Enfin, après une petite heure, elle ralentit à nouveau ses mouvements et progressivement, s'arrêta.

Rengainant Koran en expirant lentement elle ouvrit les yeux. La clarté estivale du soleil lui blessa un instant les prunelles.

"- Joli !" La félicita Koran. "Tu t'améliores chaque jour. Je suis réellement épaté. Avoir réussi à faire d'une magicienne maladroite affublée deux pieds gauches un bretteur presque compétent, je dois avouer que je ne m'y attendais pas. Si je n'étais pas coincé dans ce vieux bout de ferraille, je me collerai des grandes claques dans le dos pour m'autoféliciter !"

Pyra grogna avec raideur.

"- Trop gentil tes compliments."

"- Allons, allons, ne sois pas mauvaise joueuse. Tu fais des progrès à chaque nouvel entraînement. Je suis vraiment fier de toi."

"- Nous aussi, nous sommes ravis de te voir danser avec une telle ardeur." Confirmèrent Ekalaka et Sharn en chœur.

"- Dites-moi, c'est ma fête aujourd'hui ?"

"- Tu prends tout mal ce matin." Remarqua Eka. "Qu'y a-t-il ?"

"- Je ne sais pas. Un mauvais pressentiment…"

Egon croassa son accord.

"- Tenez, même lui il sent que quelque chose ne va pas."

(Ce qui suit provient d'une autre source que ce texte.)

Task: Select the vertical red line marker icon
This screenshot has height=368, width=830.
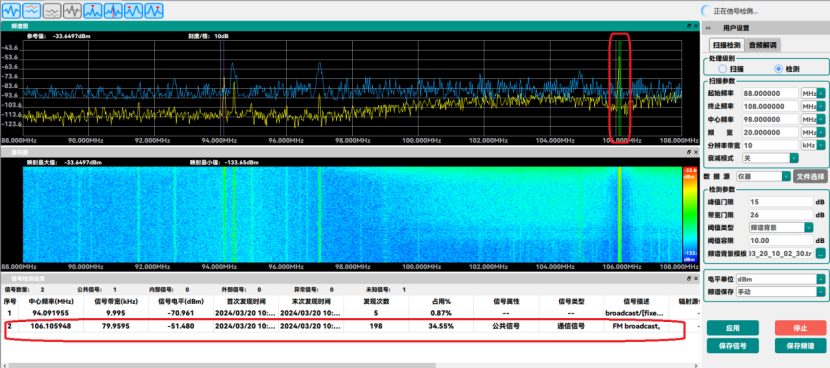Action: click(x=113, y=11)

Sharn réfléchit un instant.

"- Nous sommes au début de l'été et nombre d'animaux ont commencé à migrer…."

"- J'ai rencontré un lynx ce matin. Il semblait très inquiet." Continua Eka. "J'ai mis ça sur le compte des bestioles qui rodent dans le coin mais une mère blaireau m'a fait la même réflexion que le lynx."

Pyra siffla entre ses dents.

"- C'est plus grave que je ne pensais. Si même les blaireaux s'y mettent…"

"- Alors qu'ils considèrent le Cataclysme comme un inconvénient mineur…"

"- C'est qu'on est vraiment dans la merde…" Finit La jeune femme.

Ses deux familiers sur les talons, la jeune thaumaturge quitta l'arène d'entraînement et rejoignit la grotte. Elle se noua un épais tablier blanc autour de la taille et s'enfonça dans les profondeurs de la grotte. Dépassant largement la petite grotte qui lui servait de salle de bain, elle entra dans une autre après un dénivelé de plusieurs mètres. Au contraire de la source cette grotte était très froide, un ou deux degrés au-dessous de zéro grand maximum et elle frissonna, grommelant dans sa barbe, avant d'éternuer vigoureusement.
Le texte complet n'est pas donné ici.